Se levantó y tomó un trago de vino. Después cogió el cayado y empezó a despertar a las ovejas que aún dormían. Se había dado cuenta de que, en cuanto él se despertaba, la mayor parte de los animales también lo hacía. Como si hubiera alguna misteriosa energía que uniera su vida a la de aquellas ovejas que desde hacía dos años recorrían con él la tierra, en busca de agua y alimento. «Ya se han acostumbrado tanto a mí que conocen mis horarios», dijo en voz baja. Reflexionó un momento y pensó que también podía ser lo contrario: que fuera él quien se hubiese acostumbrado al horario de las ovejas.

Algunas de ellas, no obstante, tardaban un poco más en levantarse; el muchacho las despertó una por una con su cayado, llamando a cada cual por su nombre. Siempre había creído que las ovejas eran capaces de entender lo que él les decía.

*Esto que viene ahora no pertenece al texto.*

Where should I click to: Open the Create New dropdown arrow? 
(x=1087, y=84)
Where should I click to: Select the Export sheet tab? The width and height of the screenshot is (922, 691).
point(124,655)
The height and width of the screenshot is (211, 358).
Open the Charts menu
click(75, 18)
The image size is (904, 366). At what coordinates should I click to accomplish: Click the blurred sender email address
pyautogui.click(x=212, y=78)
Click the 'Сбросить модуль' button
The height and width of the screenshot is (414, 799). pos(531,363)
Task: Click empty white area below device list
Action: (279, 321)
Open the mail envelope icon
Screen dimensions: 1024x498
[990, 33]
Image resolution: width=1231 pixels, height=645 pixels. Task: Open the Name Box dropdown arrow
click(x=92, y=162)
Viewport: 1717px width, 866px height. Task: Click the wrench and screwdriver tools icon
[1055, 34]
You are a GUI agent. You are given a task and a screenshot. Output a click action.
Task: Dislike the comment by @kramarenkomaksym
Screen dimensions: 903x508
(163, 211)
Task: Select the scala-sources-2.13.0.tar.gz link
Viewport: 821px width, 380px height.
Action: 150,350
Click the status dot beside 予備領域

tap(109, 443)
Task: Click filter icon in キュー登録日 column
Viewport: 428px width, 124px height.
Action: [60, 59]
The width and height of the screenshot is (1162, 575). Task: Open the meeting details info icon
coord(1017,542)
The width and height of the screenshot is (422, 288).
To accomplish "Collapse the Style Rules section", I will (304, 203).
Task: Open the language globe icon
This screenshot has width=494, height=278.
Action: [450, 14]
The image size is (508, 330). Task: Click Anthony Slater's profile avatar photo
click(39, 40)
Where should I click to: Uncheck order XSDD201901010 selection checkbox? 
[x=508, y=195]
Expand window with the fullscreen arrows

Por eso de vez en cuando les leía fragmentos de los libros que le habían impresionado, o les hablaba de la soledad y de la alegría de un pastor en el campo, o les comentaba las últimas novedades que veía en las ciudades por las que solía pasar.

En los dos últimos días, sin embargo, el asunto que le preocupaba no había sido más que uno: la hija del comerciante que vivía en la ciudad adonde llegarían dentro de cuatro días. Sólo había estado allí una vez, el año anterior. El comerciante era dueño de una tienda de tejidos y le gustaba presenciar siempre el esquileo de las ovejas para evitar falsificaciones. Un amigo le había indicado la tienda, y el pastor llevó allí sus ovejas.